▶ _Arbeitsauftrag 1_
Schreibe aus dem Kommentar zu den Gaspreisen den Abschnitt ab, der mit „Die ungewöhnlichen Niederschläge“ beginnt und mit „Sommermonaten aufgestockt werden.“ endet.
▶ _Arbeitsauftrag 2_
Beantworte zum Kommentar über die Gaspreise diese Fragen:
(a) Zwischen welchen Monaten gingen die gespeicherten Gasreserven in Europa ungewöhnlich zurück?
(b) Welche Zahlung erhielten die Cyberkriminellen „DarkSide“ von der Pipeline?
(c) In welchem Monat führte der Hurricane Ida zu erneuten Produktionsausfällen?

▶ _Auszug_
····················
CIO Kommentar, Montag, 04. Oktober 2021
Das ungünstige Zusammenfallen verschiedener Faktoren hat zu aktuell stark gestiegenen Gaspreisen geführt. Der kalte Winter 20/21 hat zu einem ungewöhnlichen Rückgang der gespeicherten Gasreserven in Europa zwischen Januar und April dieses Jahres geführt.
Die ungewöhnlichen Niederschläge in Texas im Februar haben zu ersten Produktionsausfällen geführt. Der Cyberangriff auf die US Colonial Pipeline, welche Texas mit dem Osten und Südosten der US verbindet, hat ebenfalls zu einer Verlangsamung der Exporte nach Europa geführt. Die Cyber Kriminellen mit Namen «DarkSide» haben von der Pipeline eine Zahlung von 75 Bitcoins zum damaligen Wert von 4.4 Mio. USD erhalten. Im Juni konnte das FBI offenbar 63.7 der 75 Bitcoins sicherstellen. Wie das FBI das «Bitcoin Wallet» mit den 63.7 Bitcoins knacken konnte, wurde nicht weiter kommentiert.
Schliesslich führe der Hurricane Ida im September zu erneuten gravierenden Produktionsausfällen. Die in Europa deutlich gefallenen Gasreserven, konnten somit nicht, wie üblich, während den Sommermonaten aufgestockt werden.
····················
▶ _Bereitgestelltes Material_
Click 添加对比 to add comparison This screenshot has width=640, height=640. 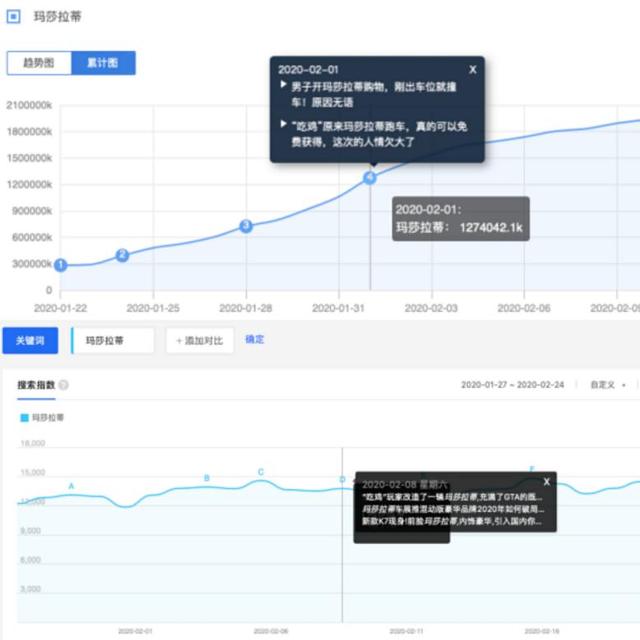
····················
▶ _Antwort 1_
Die ungewöhnlichen Niederschläge in Texas im Februar haben zu ersten Produktionsausfällen geführt. Der Cyberangriff auf die US Colonial Pipeline, welche Texas mit dem Osten und Südosten der US verbindet, hat ebenfalls zu einer Verlangsamung der Exporte nach Europa geführt. Die Cyber Kriminellen mit Namen «DarkSide» haben von der Pipeline eine Zahlung von 75 Bitcoins zum damaligen Wert von 4.4 Mio. USD erhalten. Im Juni konnte das FBI offenbar 63.7 der 75 Bitcoins sicherstellen. Wie das FBI das «Bitcoin Wallet» mit den 63.7 Bitcoins knacken konnte, wurde nicht weiter kommentiert.
Schliesslich führe der Hurricane Ida im September zu erneuten gravierenden Produktionsausfällen. Die in Europa deutlich gefallenen Gasreserven, konnten somit nicht, wie üblich, während den Sommermonaten aufgestockt werden.

▶ _Antwort 2_
(a) Zwischen Januar und April
(b) 75 Bitcoins, damals 4.4 Mio. USD wert
(c) Im September